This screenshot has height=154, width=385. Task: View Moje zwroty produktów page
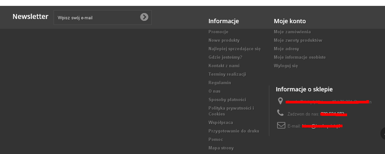pyautogui.click(x=298, y=40)
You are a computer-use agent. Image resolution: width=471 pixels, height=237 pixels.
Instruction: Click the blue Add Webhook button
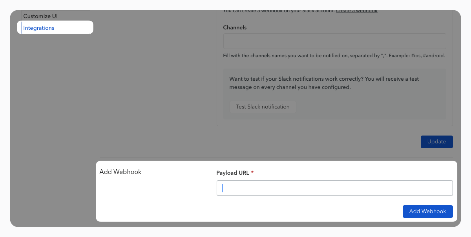pyautogui.click(x=427, y=212)
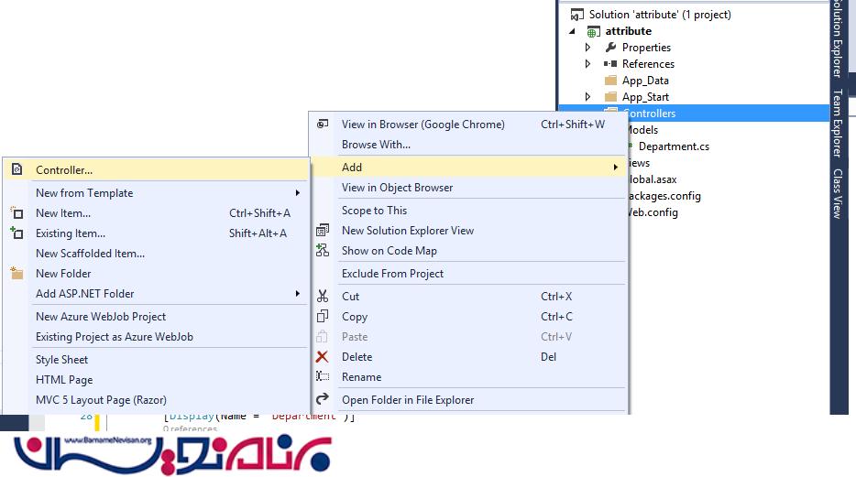856x477 pixels.
Task: Click the New Folder icon
Action: 16,274
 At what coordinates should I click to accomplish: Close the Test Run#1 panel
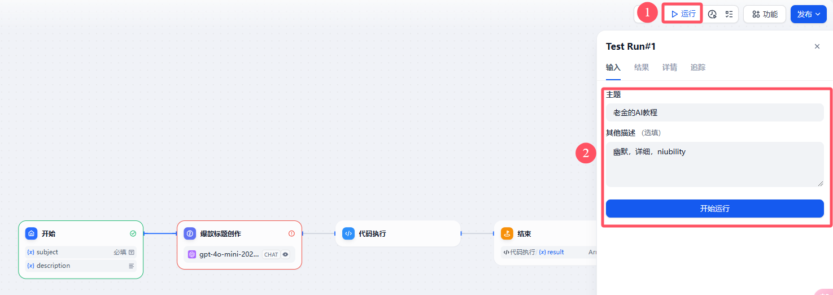(817, 46)
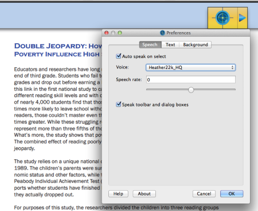This screenshot has width=258, height=211.
Task: Open the Voice dropdown showing Heather22k_HQ
Action: click(191, 67)
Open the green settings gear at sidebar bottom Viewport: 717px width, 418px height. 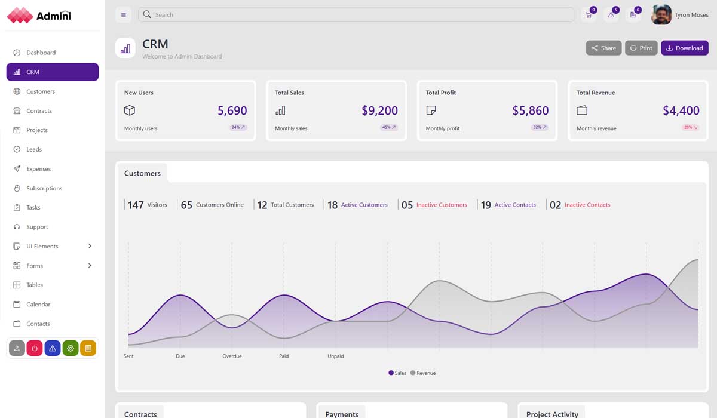pos(70,348)
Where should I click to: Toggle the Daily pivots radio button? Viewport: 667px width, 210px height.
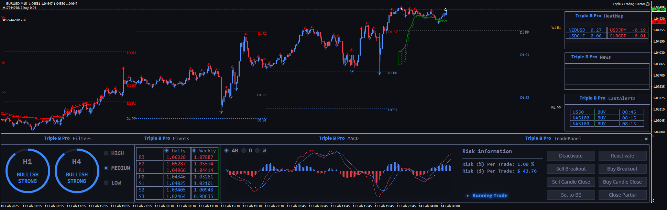[x=167, y=151]
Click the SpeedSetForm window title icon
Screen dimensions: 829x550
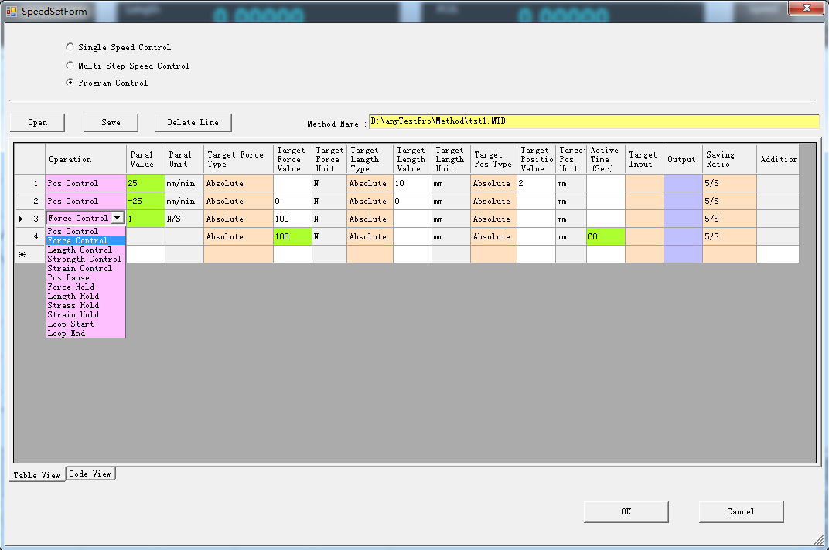click(x=12, y=12)
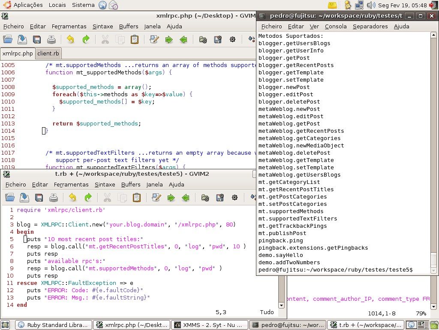Select the xmlrpc.php tab

tap(18, 53)
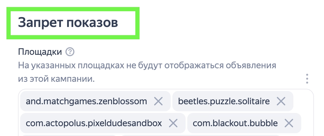The image size is (324, 136).
Task: Click on the com.blackout.bubble tag label
Action: [x=236, y=123]
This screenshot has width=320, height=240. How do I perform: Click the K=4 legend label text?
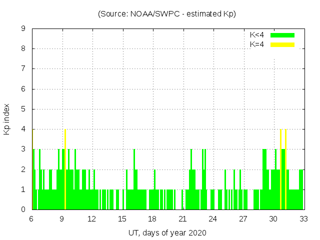pos(257,45)
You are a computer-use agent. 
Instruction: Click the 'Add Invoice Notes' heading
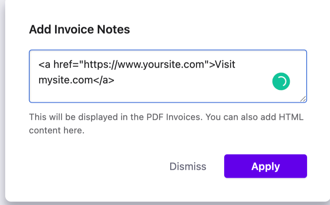coord(79,29)
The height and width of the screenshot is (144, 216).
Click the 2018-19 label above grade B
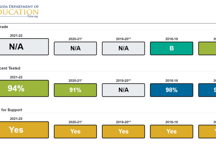coord(171,39)
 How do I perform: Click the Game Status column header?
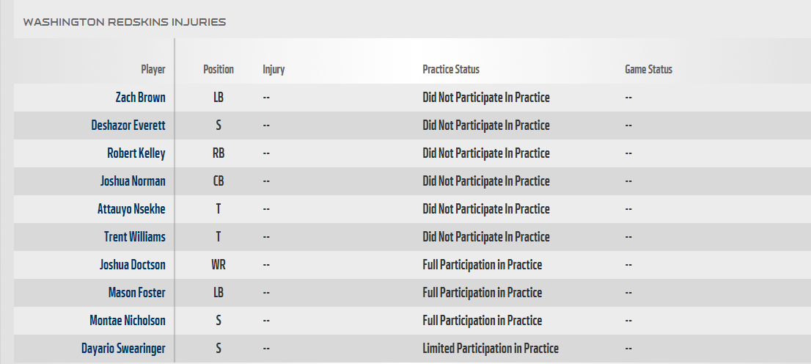pyautogui.click(x=649, y=70)
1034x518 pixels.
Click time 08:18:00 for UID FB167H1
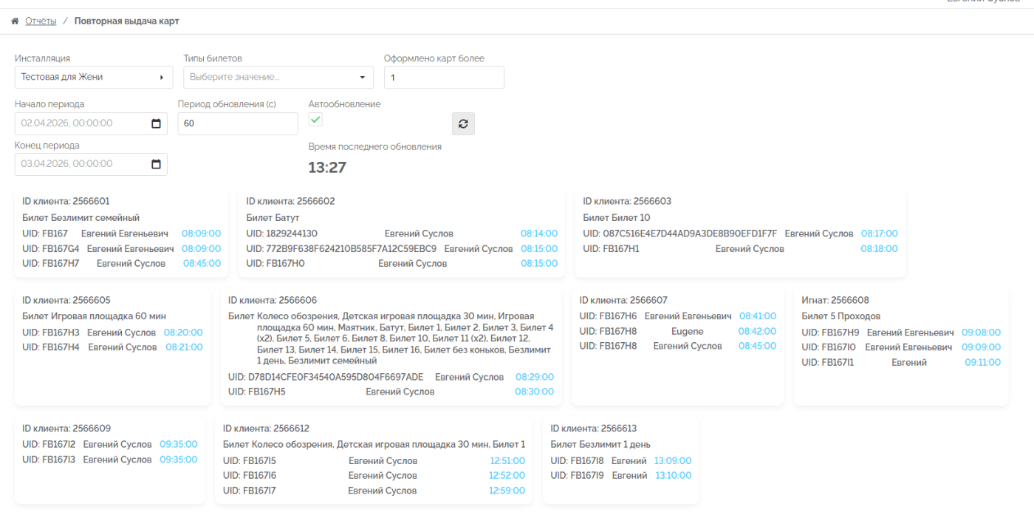tap(879, 249)
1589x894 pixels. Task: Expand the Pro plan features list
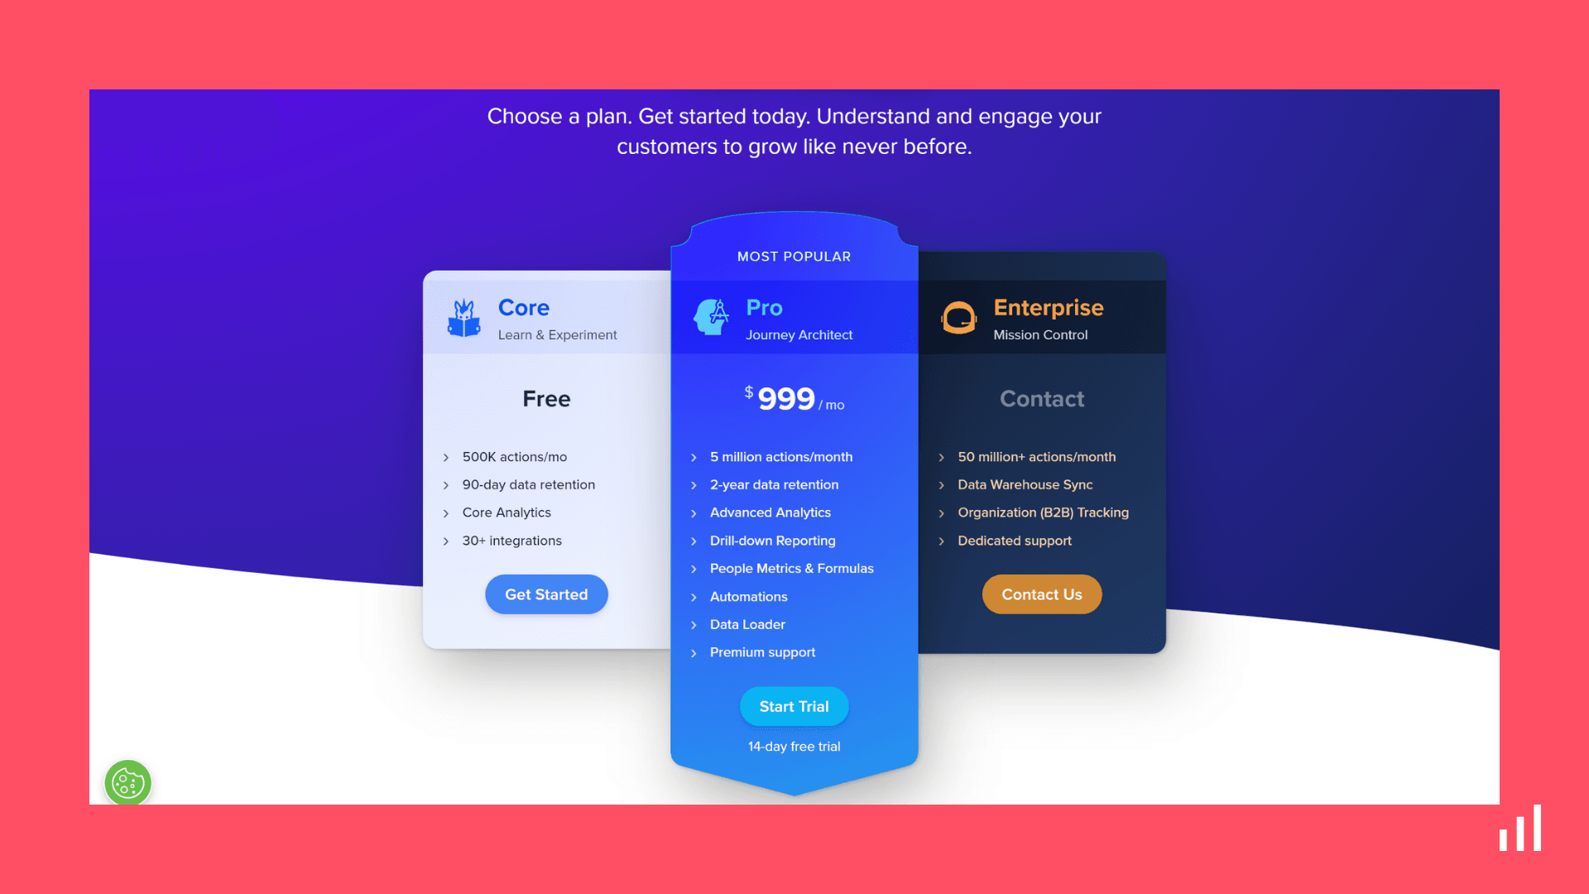pos(695,456)
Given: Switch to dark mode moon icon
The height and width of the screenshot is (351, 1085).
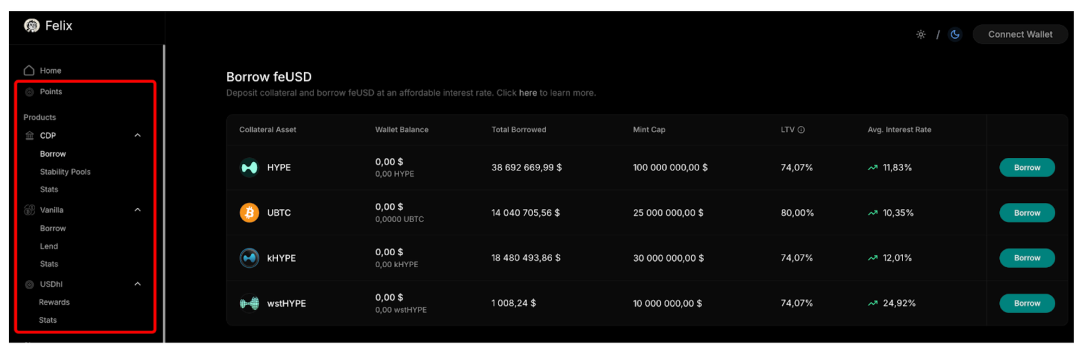Looking at the screenshot, I should tap(955, 35).
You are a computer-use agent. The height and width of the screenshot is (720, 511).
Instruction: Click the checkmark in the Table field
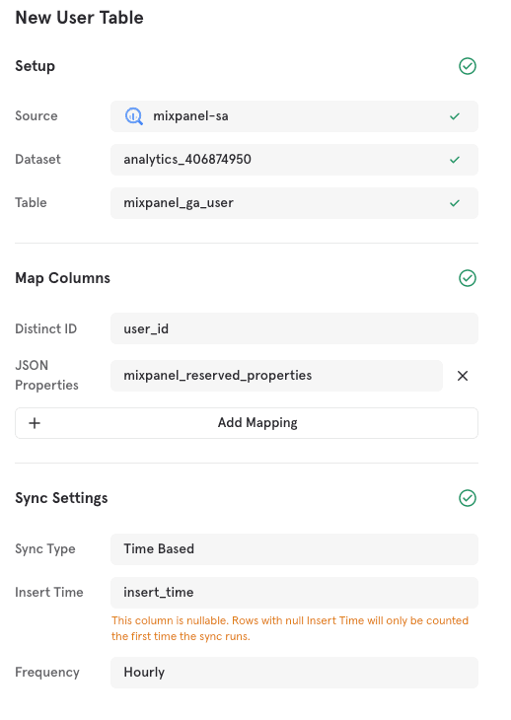click(x=455, y=203)
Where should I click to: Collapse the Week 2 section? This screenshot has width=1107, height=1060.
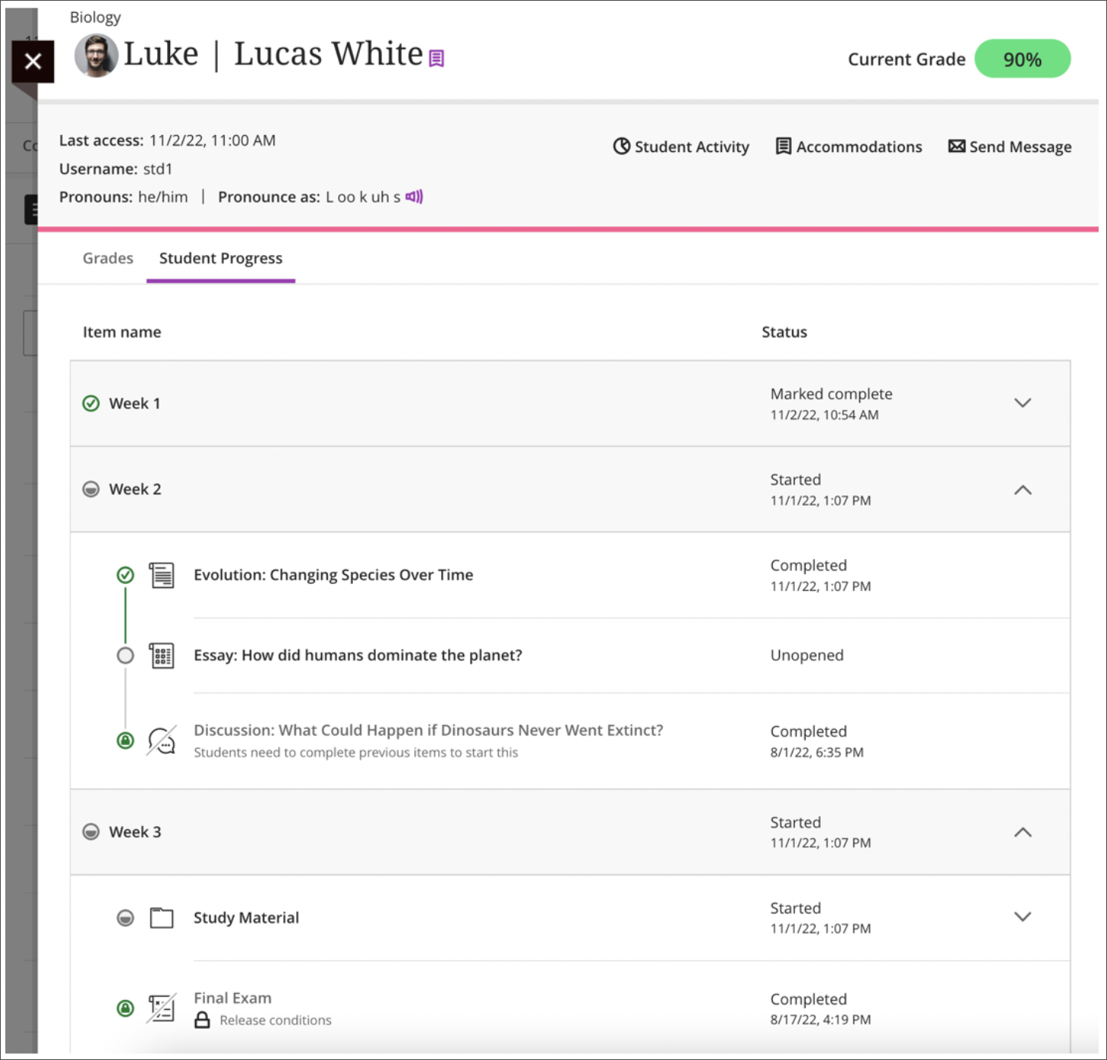point(1023,490)
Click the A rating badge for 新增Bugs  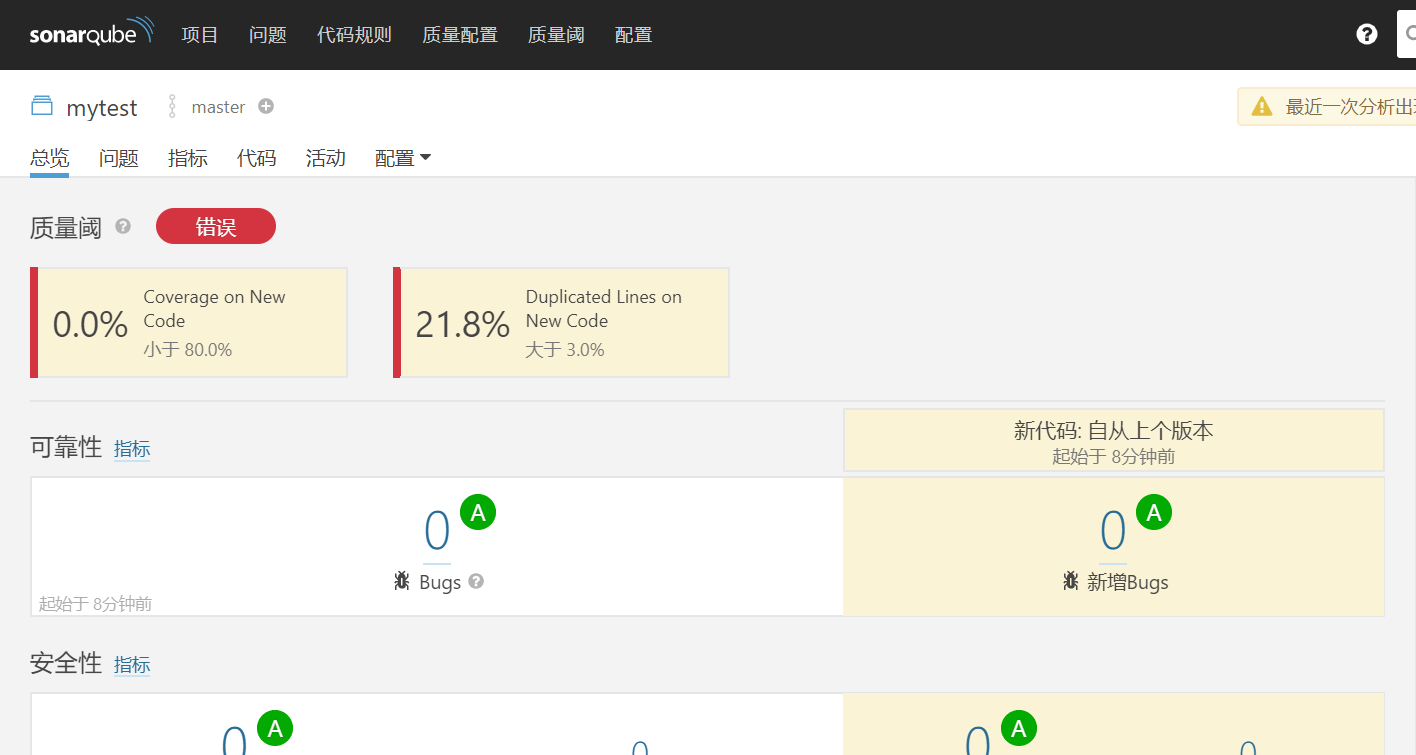click(1154, 513)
----------------------------------------
EXERCISE INSTRUCTIONS: Collect every line of the data above that contains the string "button". Treat uppercase and lowercase letters as different.

FINISHED TASK:
Instruction: Click the blue Add Webhook button
Where should I click to: Toggle the Daily pivots radio button? Viewport: 667px width, 210px height.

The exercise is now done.